__Task inputs__:
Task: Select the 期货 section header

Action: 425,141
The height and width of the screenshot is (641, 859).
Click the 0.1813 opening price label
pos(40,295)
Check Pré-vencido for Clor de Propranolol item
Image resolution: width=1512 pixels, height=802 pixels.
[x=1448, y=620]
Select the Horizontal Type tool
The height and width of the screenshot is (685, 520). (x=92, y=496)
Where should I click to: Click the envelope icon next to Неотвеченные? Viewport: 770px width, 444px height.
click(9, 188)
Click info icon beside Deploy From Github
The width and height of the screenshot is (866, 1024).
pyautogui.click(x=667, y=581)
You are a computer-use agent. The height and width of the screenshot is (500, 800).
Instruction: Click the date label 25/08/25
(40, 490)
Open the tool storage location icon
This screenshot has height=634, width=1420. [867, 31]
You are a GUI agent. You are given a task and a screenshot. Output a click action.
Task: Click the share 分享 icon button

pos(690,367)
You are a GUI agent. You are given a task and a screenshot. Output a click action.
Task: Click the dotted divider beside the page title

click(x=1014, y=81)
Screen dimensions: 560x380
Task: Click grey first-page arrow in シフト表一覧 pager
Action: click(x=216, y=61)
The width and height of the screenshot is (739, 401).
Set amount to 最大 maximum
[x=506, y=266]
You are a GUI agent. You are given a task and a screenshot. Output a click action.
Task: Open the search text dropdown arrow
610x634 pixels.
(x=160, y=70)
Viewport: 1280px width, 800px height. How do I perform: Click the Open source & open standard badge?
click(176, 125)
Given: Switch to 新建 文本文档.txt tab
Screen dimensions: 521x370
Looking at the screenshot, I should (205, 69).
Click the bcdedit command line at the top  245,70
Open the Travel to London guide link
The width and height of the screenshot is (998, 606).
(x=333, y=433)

__Task brief__: Your job is to output all of the material exactly.

__Solution for this problem__:
Task: Select the 期货 section header

Action: 425,141
The height and width of the screenshot is (641, 859).
Click the 0.1813 opening price label
pos(40,295)
Check Pré-vencido for Clor de Propranolol item
Image resolution: width=1512 pixels, height=802 pixels.
[x=1448, y=620]
Select the Horizontal Type tool
The height and width of the screenshot is (685, 520). (x=92, y=496)
Where should I click to: Click the envelope icon next to Неотвеченные? Viewport: 770px width, 444px height.
click(9, 188)
Click info icon beside Deploy From Github
The width and height of the screenshot is (866, 1024).
pyautogui.click(x=667, y=581)
You are a computer-use agent. The height and width of the screenshot is (500, 800).
Instruction: Click the date label 25/08/25
(40, 490)
Open the tool storage location icon
This screenshot has height=634, width=1420. [867, 31]
You are a GUI agent. You are given a task and a screenshot. Output a click action.
Task: Click the share 分享 icon button

pos(690,367)
You are a GUI agent. You are given a task and a screenshot. Output a click action.
Task: Click the dotted divider beside the page title

click(x=1014, y=81)
Screen dimensions: 560x380
Task: Click grey first-page arrow in シフト表一覧 pager
Action: click(x=216, y=61)
The width and height of the screenshot is (739, 401).
Set amount to 最大 maximum
[x=506, y=266]
You are a GUI agent. You are given a task and a screenshot. Output a click action.
Task: Open the search text dropdown arrow
610x634 pixels.
(x=160, y=70)
Viewport: 1280px width, 800px height. How do I perform: Click the Open source & open standard badge?
click(176, 125)
Given: Switch to 新建 文本文档.txt tab
Screen dimensions: 521x370
Looking at the screenshot, I should (205, 69).
Click the bcdedit command line at the top  245,70
Open the Travel to London guide link
The width and height of the screenshot is (998, 606).
(x=333, y=433)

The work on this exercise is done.